_Records from a collection:_
---
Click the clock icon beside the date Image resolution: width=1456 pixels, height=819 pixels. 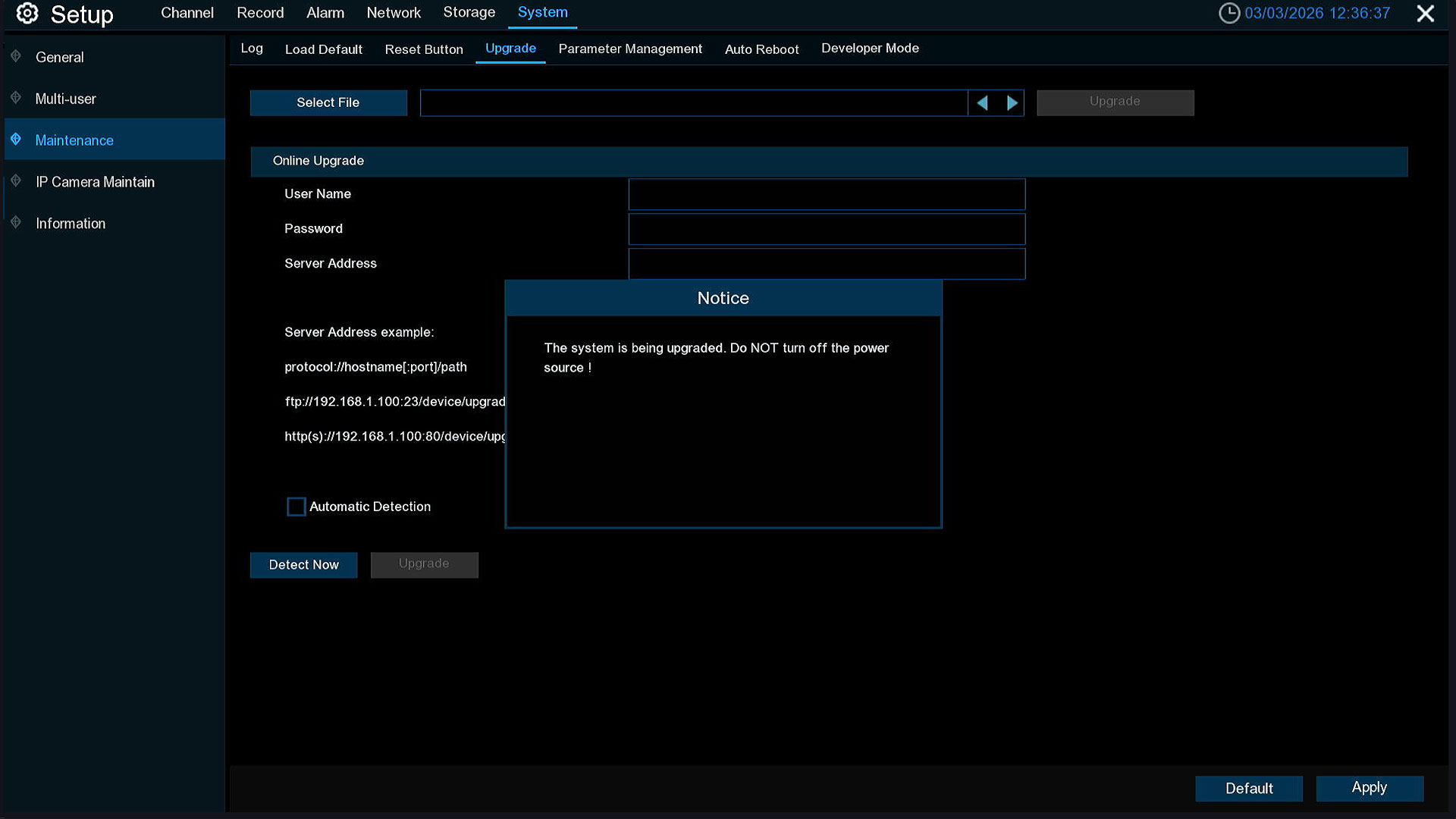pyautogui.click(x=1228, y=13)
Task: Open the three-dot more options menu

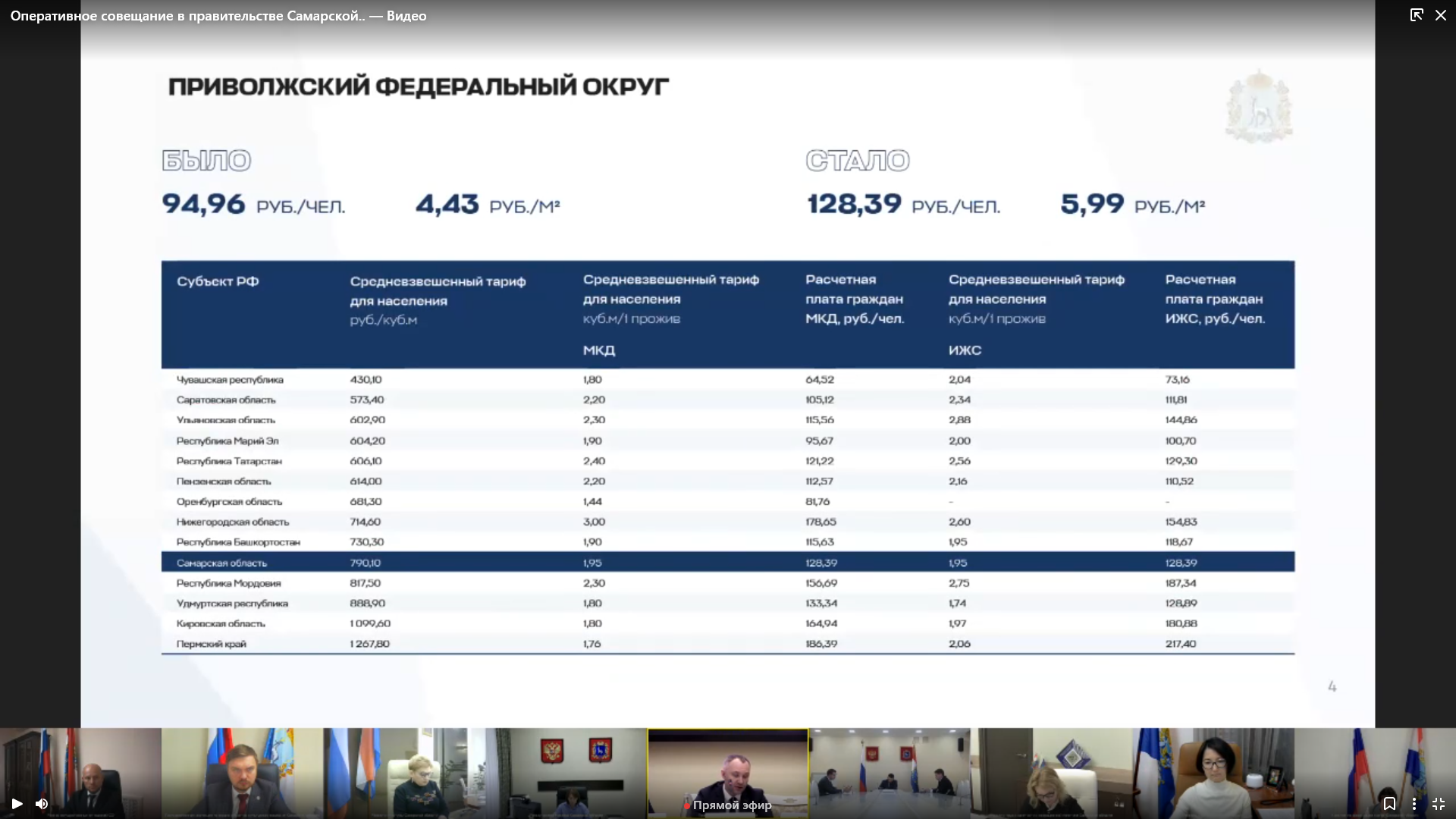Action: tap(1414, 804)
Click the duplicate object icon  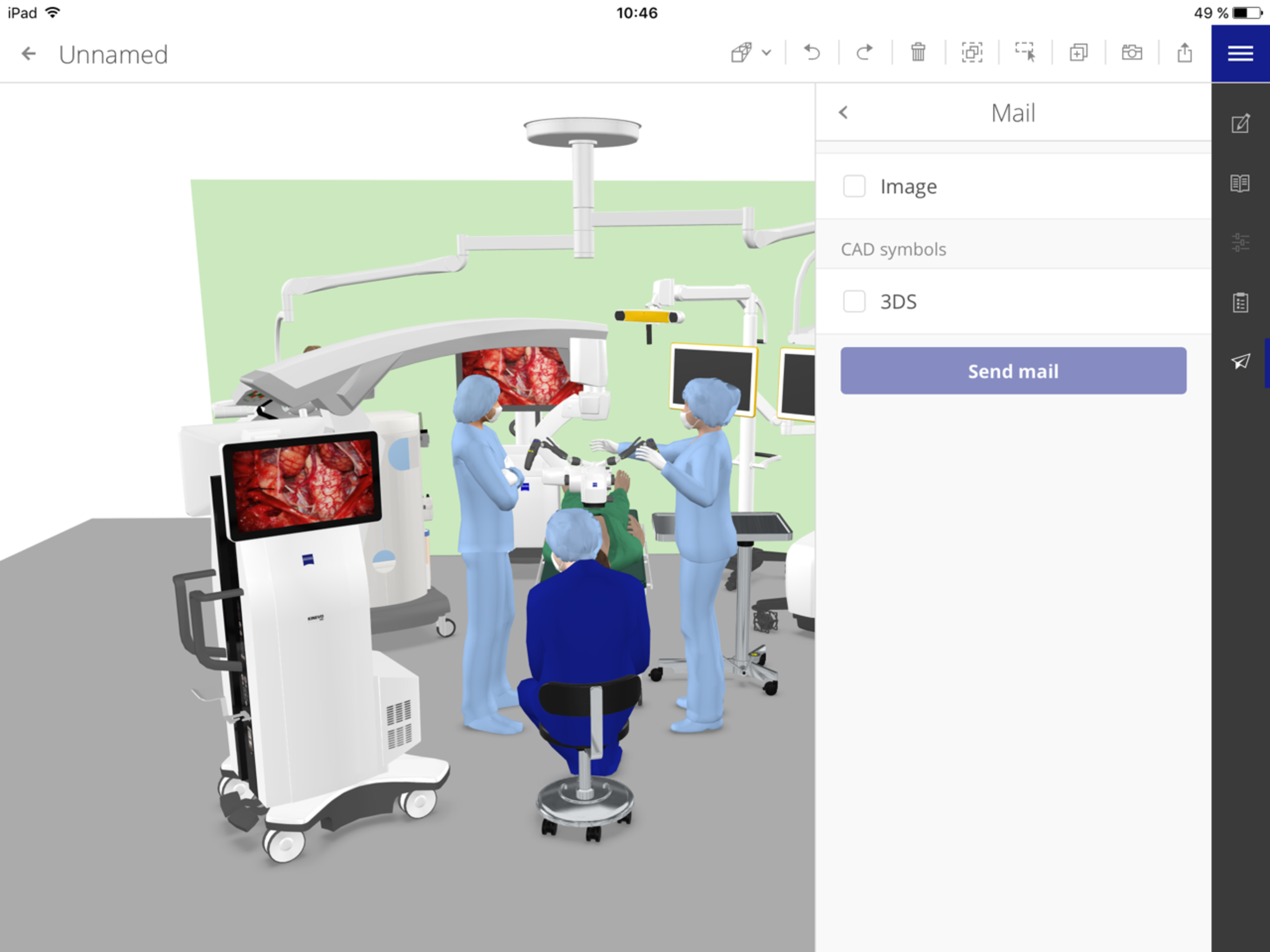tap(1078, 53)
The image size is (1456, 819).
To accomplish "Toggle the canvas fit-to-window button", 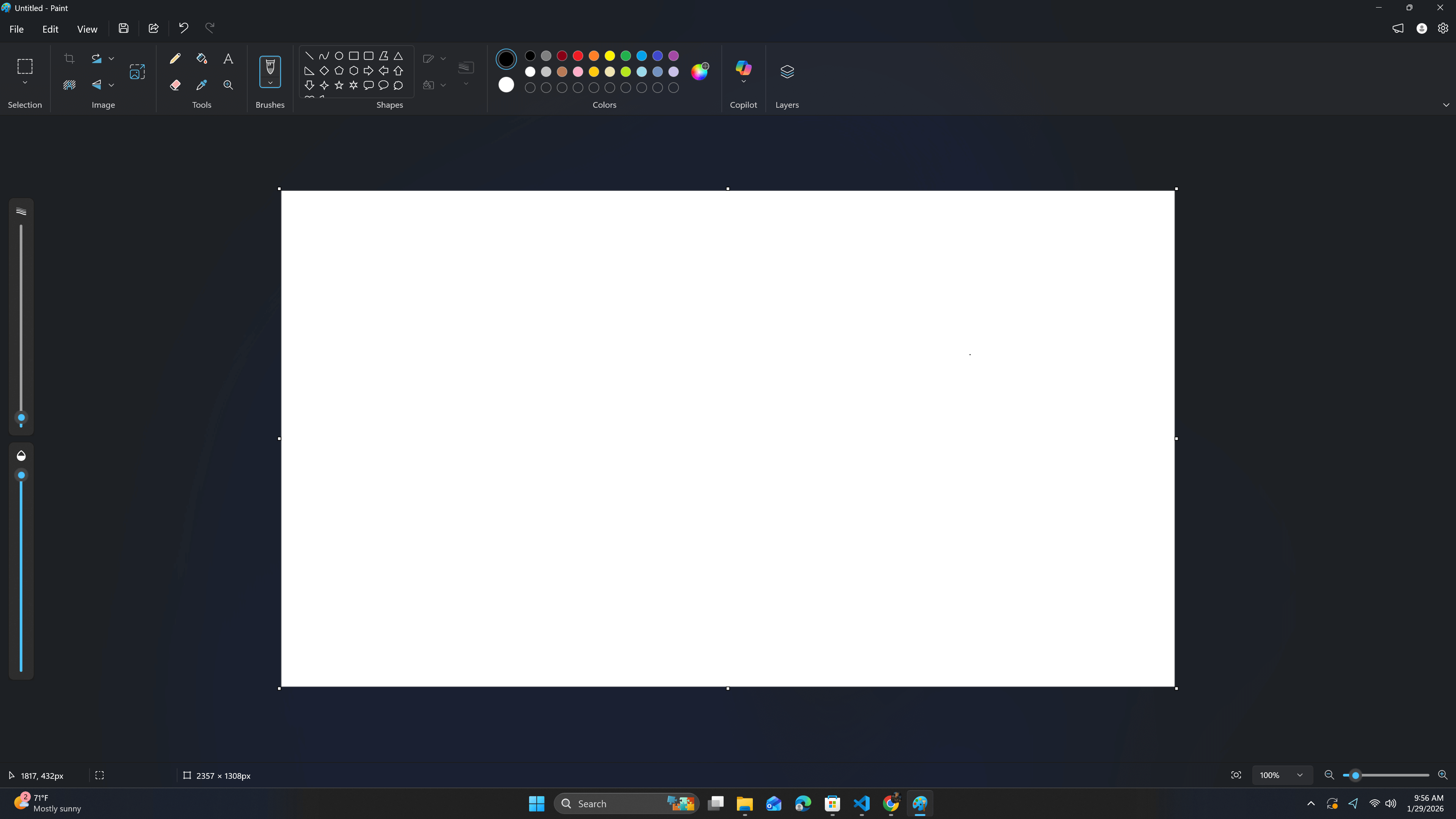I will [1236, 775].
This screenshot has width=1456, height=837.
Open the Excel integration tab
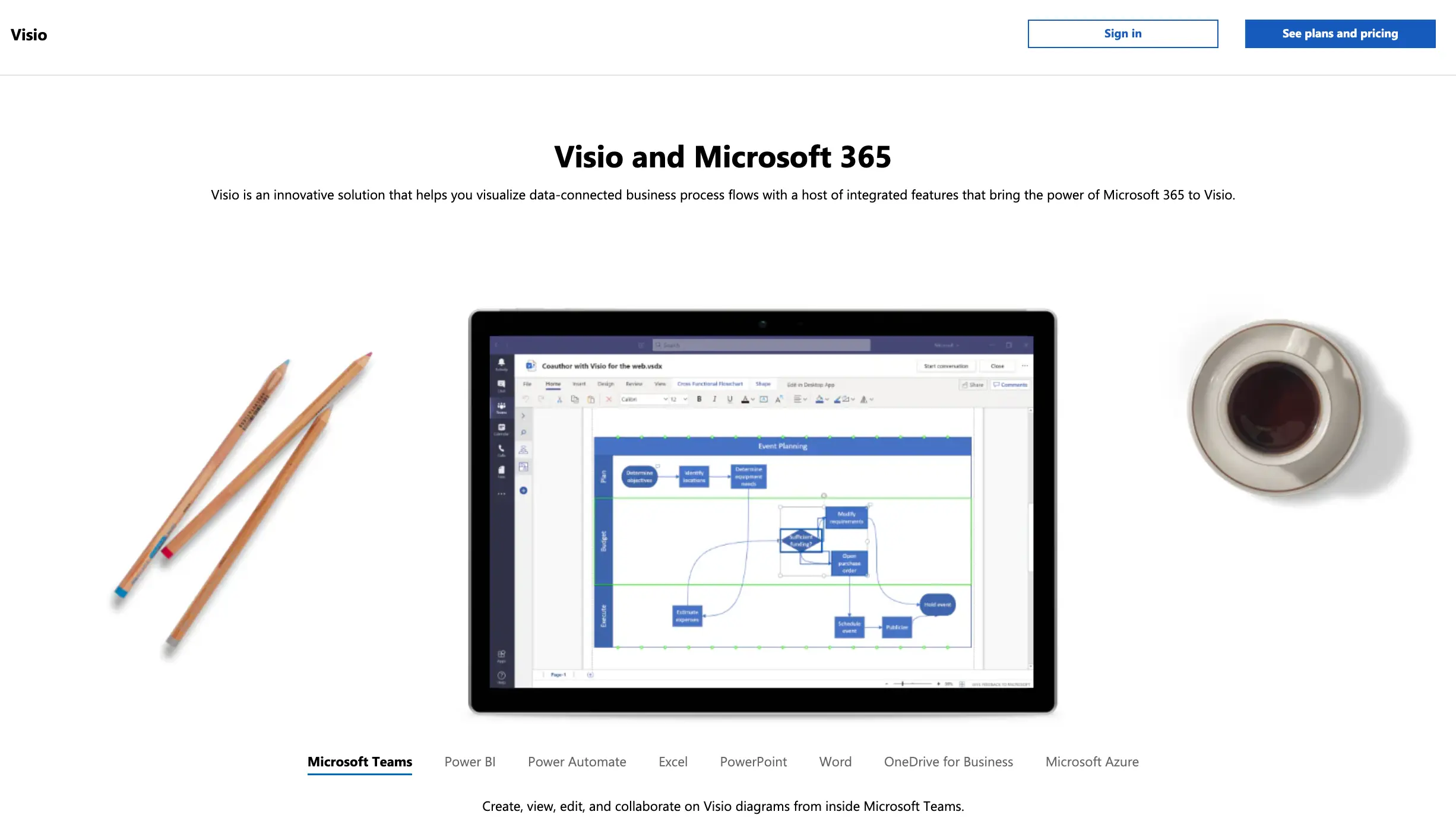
---
_TASK ITEM:_ Exactly the lines from the one that contains "This screenshot has width=1456, height=837." to the last line of the data, both included, should be set down, and no pictures should appear among them.

_RESPONSE BOX:_
This screenshot has width=1456, height=837.
Open the Excel integration tab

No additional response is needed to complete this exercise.